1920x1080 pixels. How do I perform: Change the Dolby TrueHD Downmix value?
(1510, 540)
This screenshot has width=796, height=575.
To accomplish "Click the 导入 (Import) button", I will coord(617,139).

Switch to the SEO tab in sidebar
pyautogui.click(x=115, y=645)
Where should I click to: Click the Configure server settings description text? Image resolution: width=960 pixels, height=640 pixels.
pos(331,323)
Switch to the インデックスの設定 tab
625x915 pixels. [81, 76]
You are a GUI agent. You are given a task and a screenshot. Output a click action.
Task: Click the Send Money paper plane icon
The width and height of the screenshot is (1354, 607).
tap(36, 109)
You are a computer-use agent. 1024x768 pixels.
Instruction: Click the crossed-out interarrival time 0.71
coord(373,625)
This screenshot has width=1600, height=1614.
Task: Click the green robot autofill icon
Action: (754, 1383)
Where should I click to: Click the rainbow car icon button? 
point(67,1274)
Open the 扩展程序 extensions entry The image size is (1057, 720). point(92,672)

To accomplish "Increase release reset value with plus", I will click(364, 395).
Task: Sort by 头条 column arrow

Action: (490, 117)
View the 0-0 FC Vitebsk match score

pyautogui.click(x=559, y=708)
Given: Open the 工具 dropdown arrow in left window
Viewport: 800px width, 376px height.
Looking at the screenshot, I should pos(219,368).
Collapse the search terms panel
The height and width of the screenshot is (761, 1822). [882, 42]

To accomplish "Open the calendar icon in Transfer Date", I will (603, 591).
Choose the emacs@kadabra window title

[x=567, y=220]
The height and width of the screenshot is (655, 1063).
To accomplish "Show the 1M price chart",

•••••

Please copy the line that holds "Instruction: Click the" and each line under it through the last line above, exactly as they stand, adding nothing.

Instruction: Click the crossed-out interarrival time 0.71
coord(373,625)
This screenshot has width=1600, height=1614.
Task: Click the green robot autofill icon
Action: (754, 1383)
Where should I click to: Click the rainbow car icon button? 
point(67,1274)
Open the 扩展程序 extensions entry The image size is (1057, 720). point(92,672)

To accomplish "Increase release reset value with plus", I will click(364, 395).
Task: Sort by 头条 column arrow

Action: (490, 117)
View the 0-0 FC Vitebsk match score

pyautogui.click(x=559, y=708)
Given: Open the 工具 dropdown arrow in left window
Viewport: 800px width, 376px height.
Looking at the screenshot, I should pos(219,368).
Collapse the search terms panel
The height and width of the screenshot is (761, 1822). [882, 42]

To accomplish "Open the calendar icon in Transfer Date", I will (603, 591).
Choose the emacs@kadabra window title

[x=567, y=220]
The height and width of the screenshot is (655, 1063).
To accomplish "Show the 1M price chart",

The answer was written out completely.